Paying the Piper by David Drake

“Roger,” Huber said, feeling a familiar curtain fall between him and his present surroundings. His hands were trembling, but that’d stop as soon as he placed them back on his tribarrel’s grips. “Break. All Highball units, reduce speed to ten kay-pee-aitch but continue on the plotted course. The wogs must have some kind of sensors, and I want any data they get to show we’re still moving southwest for as long as possible.”

He took a deep breath and continued, “They’re coming, troopers. India elements, we’re depending on you—but you can count on the rest of us to help as soon as you stick it to them. Six out.”

He grimaced and rubbed his palms on his body armor. He wanted to grab the tribarrel, but it wasn’t time yet. Lord! he was keyed up.

“Hey El-Tee,” Deseau said over the intercom. “Learoyd and me got a bet on who gets the most wogs this time. You want a piece of it? A case of beer to the winner.”

“Hell, yes!” Huber said, grinning with the release of tension. “Though one case isn’t going to cut the thirst I’m working up on this run.”

He turned his gaze back on the C&C display. Nineteen armored cars had driven down the slope and were crossing the Salamanca, in some confusion because the ford wasn’t wide enough to take them all in a single passage.

Huber’d expected the Solace hovercraft to be able to skitter across the water’s surface, but though they weighed much less than his combat cars, their power-to-weight ratio wasn’t as high either. They needed to be able to touch their skirts to the bottom. When two on the upstream end had gotten deeper than that, they’d stalled.

A second line of twenty-three armored cars had just pulled over the crest to follow. The remainder of the squadron, forty vehicles—a mixture of armored cars and headquarters vehicles—lined the far ridgeline with only a meter or two between their bulging skirts.

Under other circumstances Huber would’ve kept his combat cars where they were and delightedly called in artillery, but the target was too close for Battery Alpha and Central’s movement orders had made it clear that every task force was on its own. The operation was more important than the problems of any individual element.

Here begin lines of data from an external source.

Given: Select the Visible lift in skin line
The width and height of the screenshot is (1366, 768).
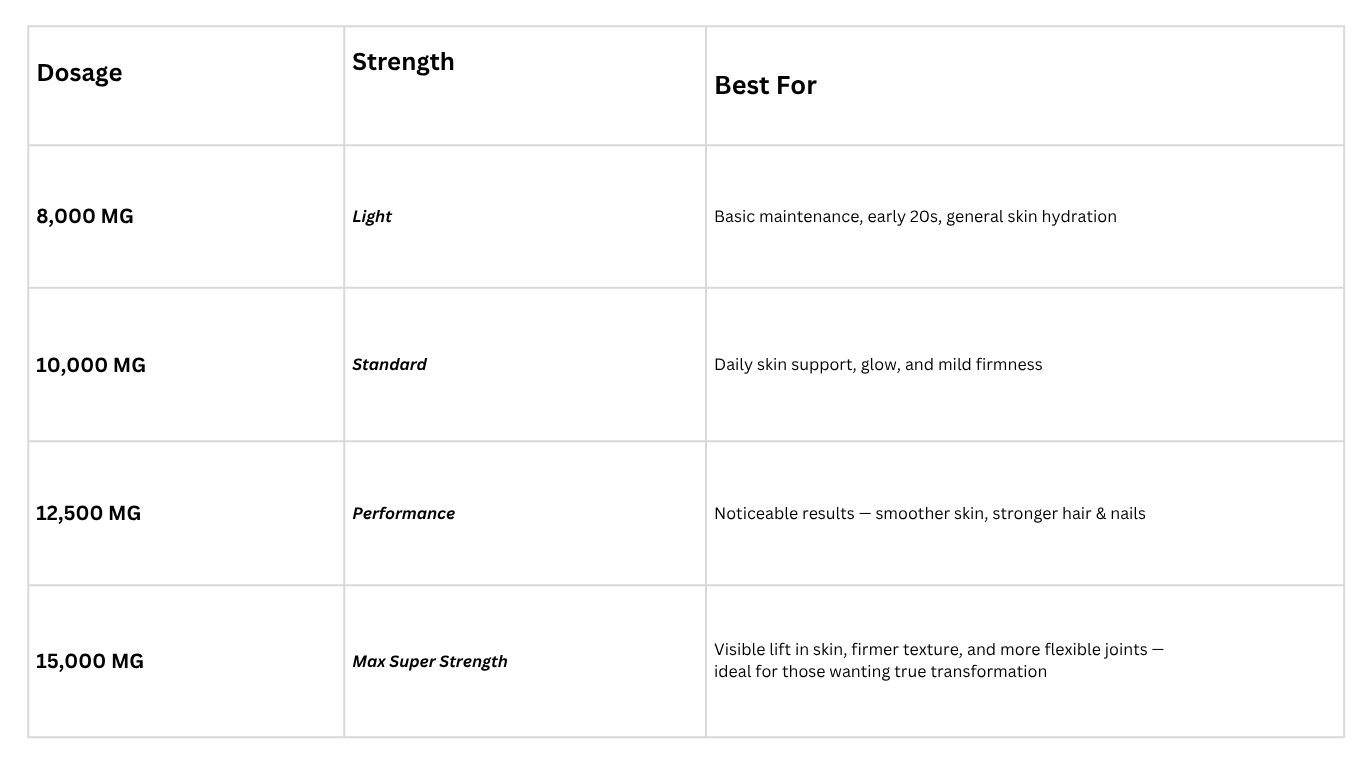Looking at the screenshot, I should [x=938, y=650].
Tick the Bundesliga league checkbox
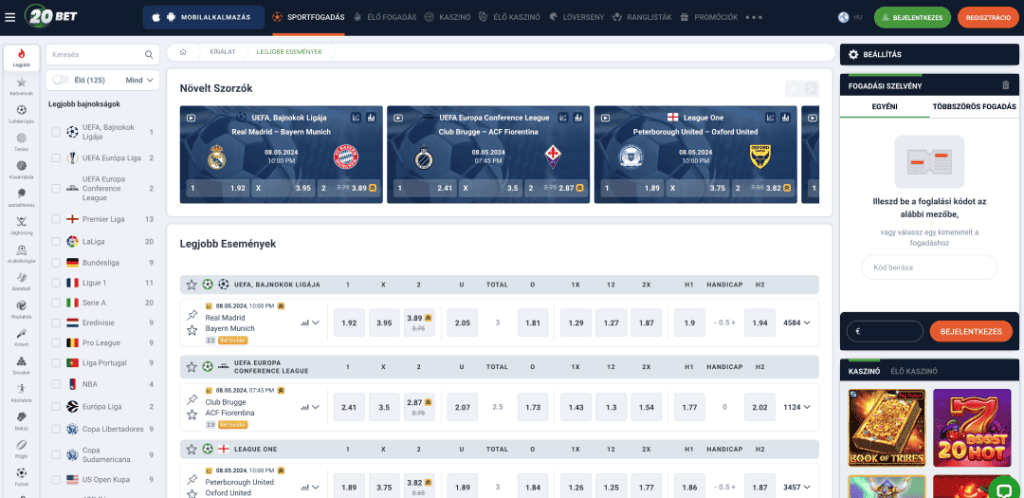 click(x=55, y=263)
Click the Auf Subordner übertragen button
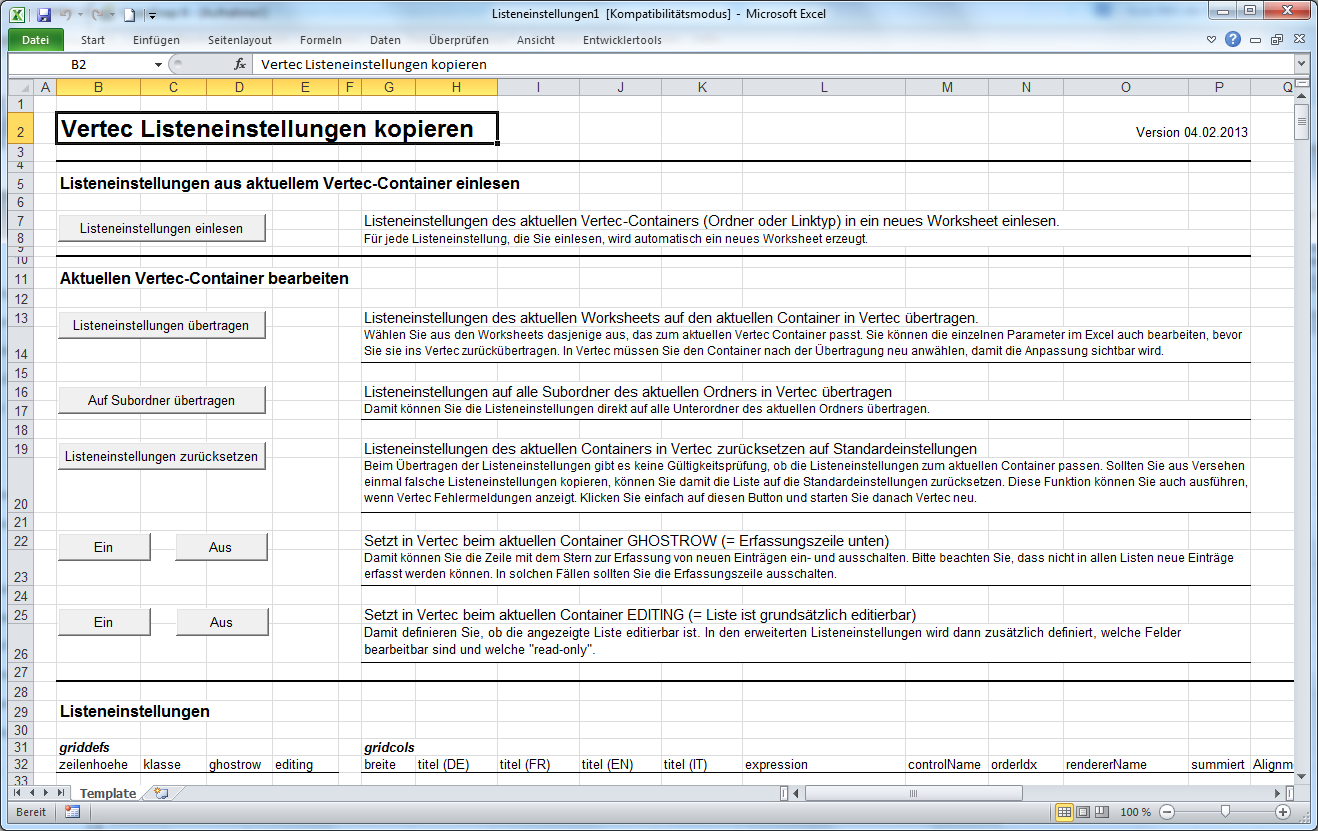Screen dimensions: 1318x831 (162, 400)
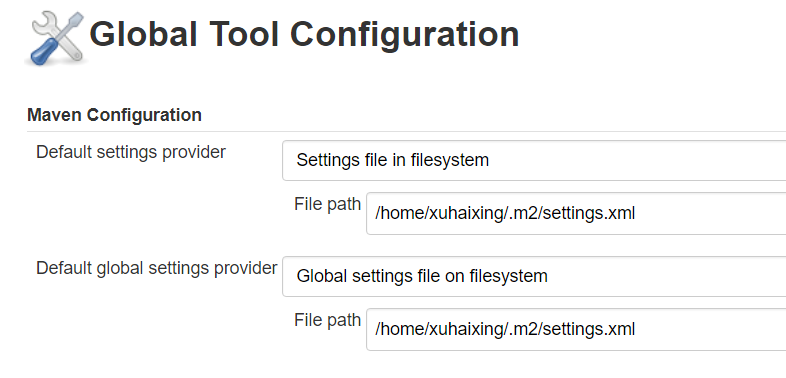Screen dimensions: 786x378
Task: Click the 'Default settings provider' label
Action: (131, 152)
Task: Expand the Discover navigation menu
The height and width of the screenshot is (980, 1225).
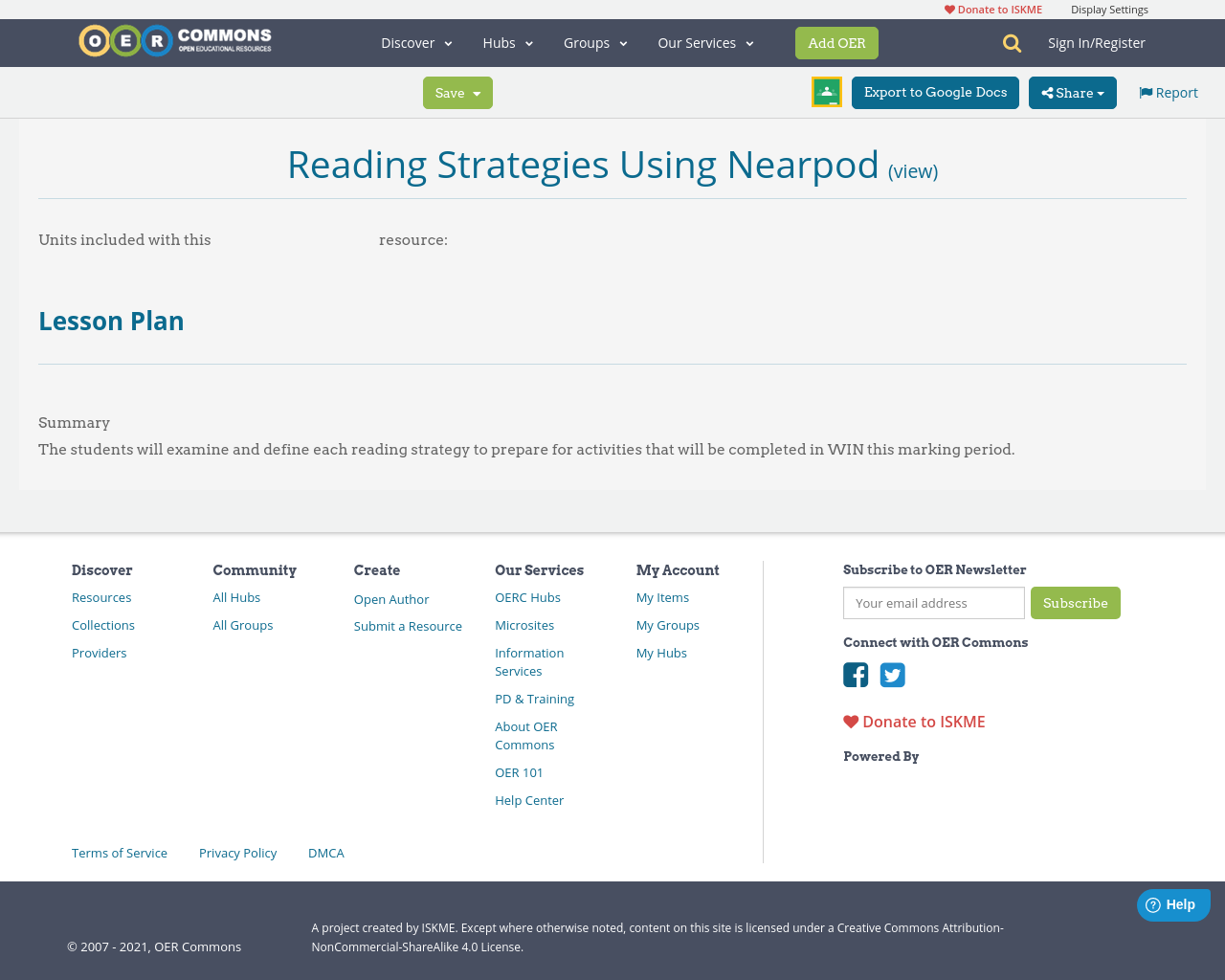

The first wave of armored cars started up the southern slope. For the most part they advanced at the speed of a walking man, but several of the drivers seemed to think speed was protection and drew ahead. They were wrong, of course, but their timid fellows weren’t going to survive the morning either if things went the way Huber planned.

“All Fox units,” he ordered, “reverse course and take up attack positions. X-Ray units, reverse but hold in place till ordered. Execute. Six out!”

Fencing Master rotated smoothly. Padova dipped the skirts to the ground this time so that she wouldn’t run Fencing Master up the stern of Foghorn whose driver had bobbled the maneuver.

Huber wrung his hands together, wishing he had real-time imagery from the other side of the ridge. Red beads moving on a landscape of green contour lines didn’t give him the feel of big vehicles shouldering their way through the scrub, their fans whirling sluggish fires to new life as their paired 3-cm cannon probed the crest above them. The Solace gunners would be ready to shoot if a cloud blew across their sight picture; they’d remember the way a dozen cars like their own had been reduced to flaming wreckage a few minutes before.

Fencing Master began to accelerate, holding interval. Both platoons were returning to the positions they’d held on the reverse slope before the initial skirmish. Foghorn roared through what had been a burning treetop before the six cars ahead had driven over it. Now it was a swirl of sparks, eddying out from beneath her skirts and curling back through the intakes into the plenum chamber again. Sergeant Nagano and his crew hunched over their guns, their hands clamped into their armpits for protection.

Fencing Master followed into a surge of heat with occasional prickles where sparks found bare skin. It was like being in a swamp full of biting insects, frustrating and unpleasant but not life-threatening, not unless you let it drive the real dangers out of your mind. Beyond the first obstacle was what had been a glade and now was so many vertical pillars of flame; they drove through that also. In another thirty seconds, it would be time.